> EXERCISE AIM
Convert the entries between the lines holding "You are a computer-use agent. The" and "click(152, 173)", inclusive, into a two-column CSV with the columns entry_text and answer: one row per entry, each value in a single quoted field with line breaks replaced by spaces, and the pictures left out.

··· RECORD EXCERPTS

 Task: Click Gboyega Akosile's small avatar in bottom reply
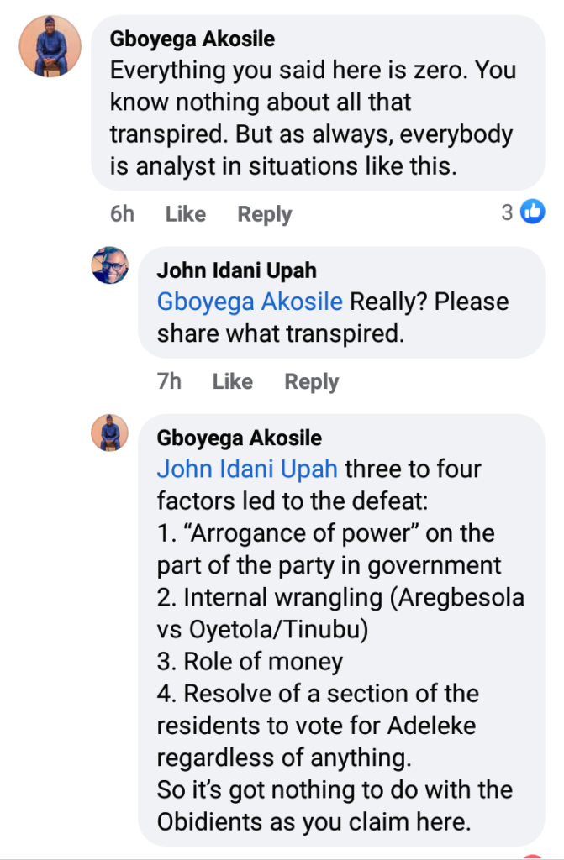[x=109, y=433]
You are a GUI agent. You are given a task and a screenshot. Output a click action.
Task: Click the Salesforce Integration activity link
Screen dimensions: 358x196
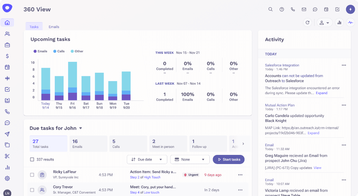[x=282, y=65]
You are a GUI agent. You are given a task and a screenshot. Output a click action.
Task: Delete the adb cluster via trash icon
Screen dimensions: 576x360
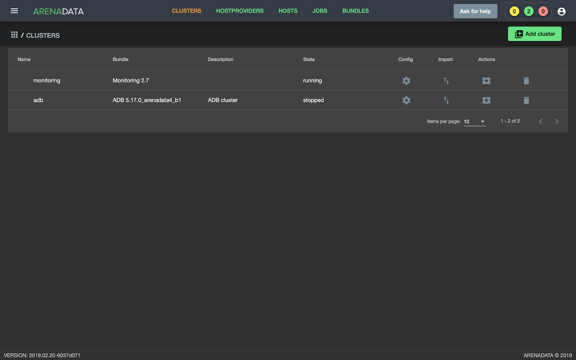pyautogui.click(x=526, y=100)
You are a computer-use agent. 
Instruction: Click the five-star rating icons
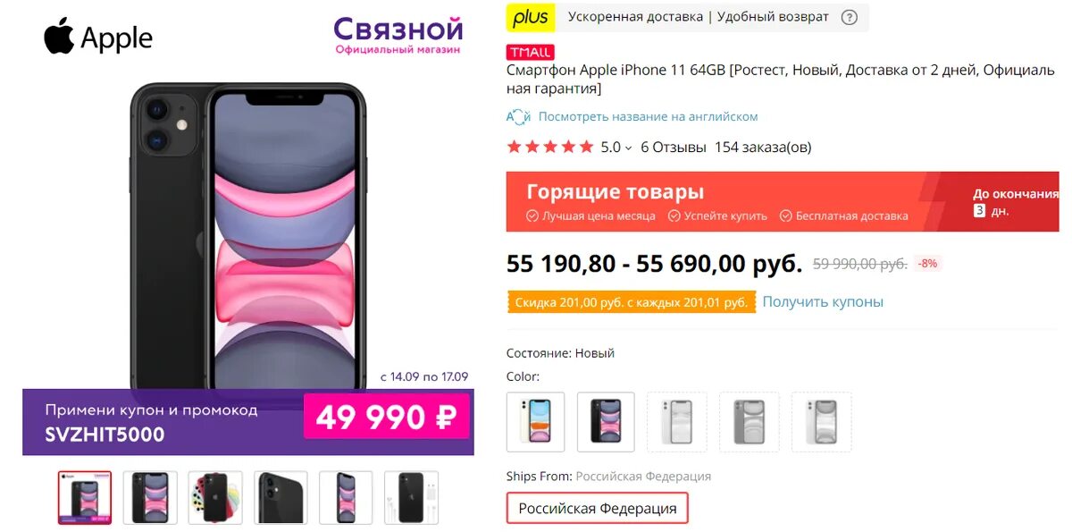550,147
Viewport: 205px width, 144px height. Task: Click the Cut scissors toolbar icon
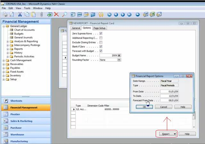coord(20,14)
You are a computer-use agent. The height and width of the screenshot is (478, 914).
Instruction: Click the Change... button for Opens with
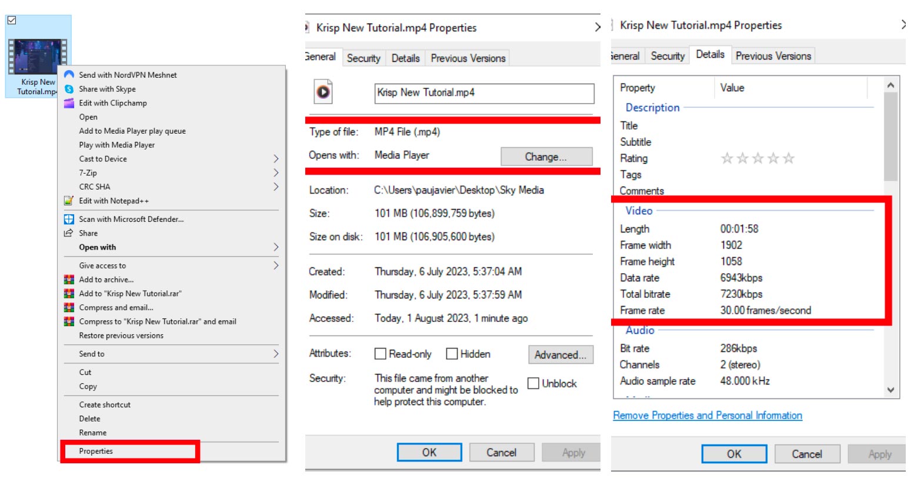click(546, 157)
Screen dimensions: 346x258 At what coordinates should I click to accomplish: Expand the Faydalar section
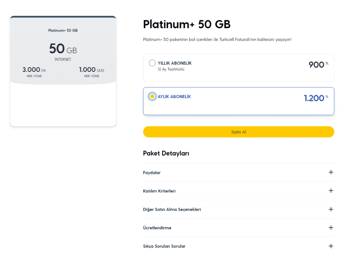click(152, 173)
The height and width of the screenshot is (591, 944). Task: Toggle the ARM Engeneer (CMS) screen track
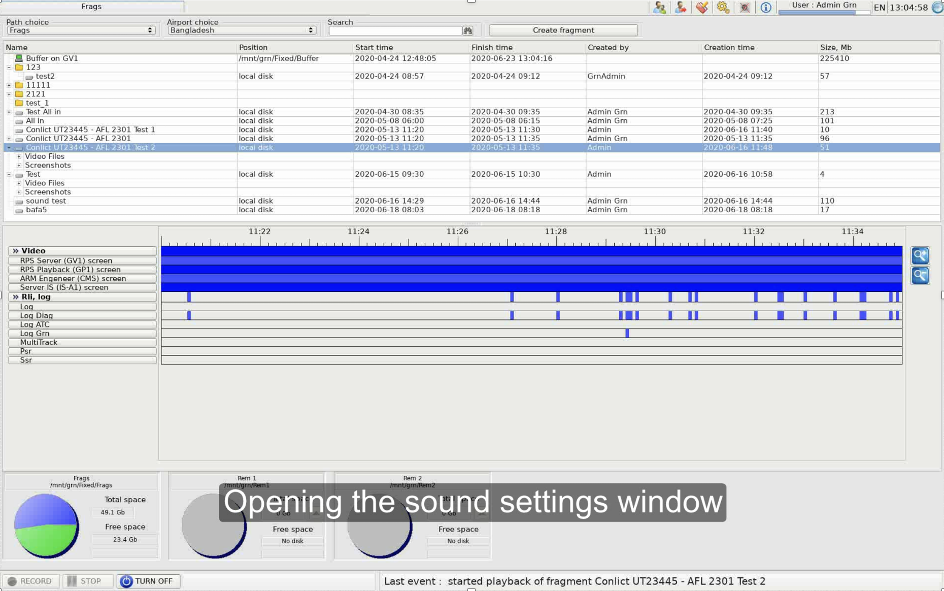pyautogui.click(x=82, y=278)
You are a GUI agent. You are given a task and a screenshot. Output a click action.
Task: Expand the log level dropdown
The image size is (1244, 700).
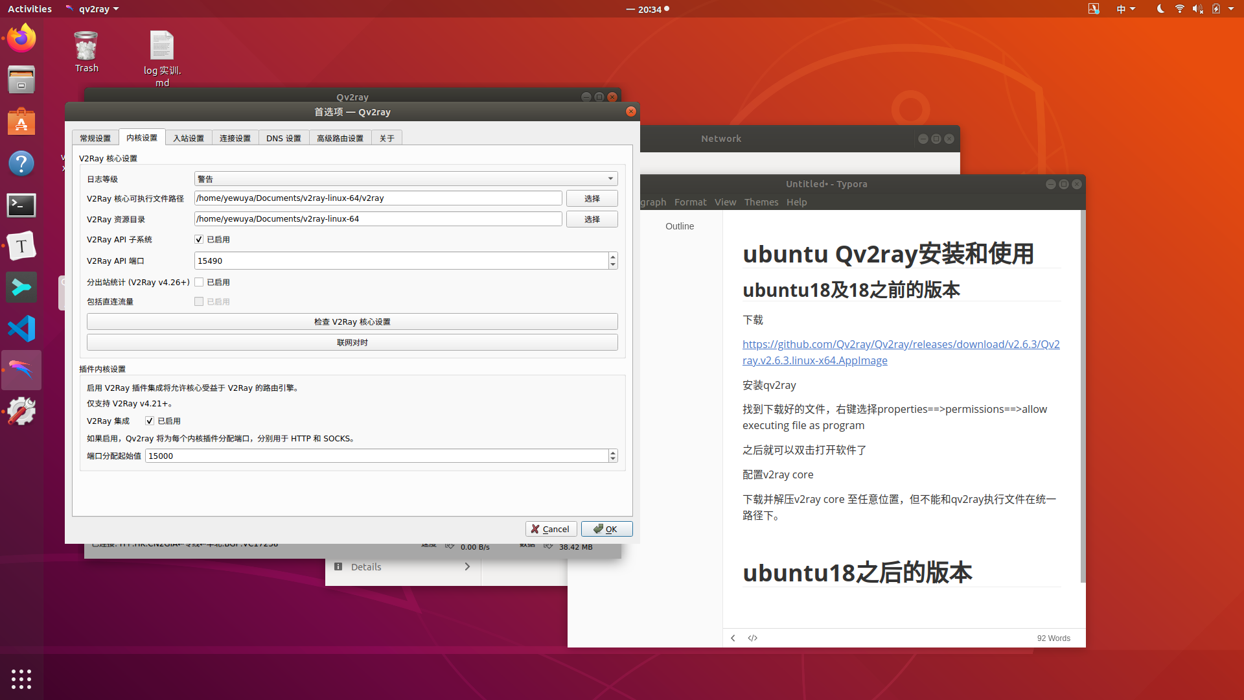point(610,179)
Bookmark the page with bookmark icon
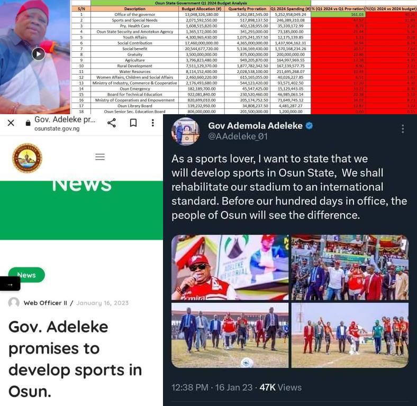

······

> EXERCISE OUTPUT
entry_text,answer
"You are a computer-use agent. The height and width of the screenshot is (478, 914). Instruction: Click the Change... button for Opens with","click(546, 157)"
"Screen dimensions: 346x258 At what coordinates should I click to accomplish: Expand the Faydalar section","click(152, 173)"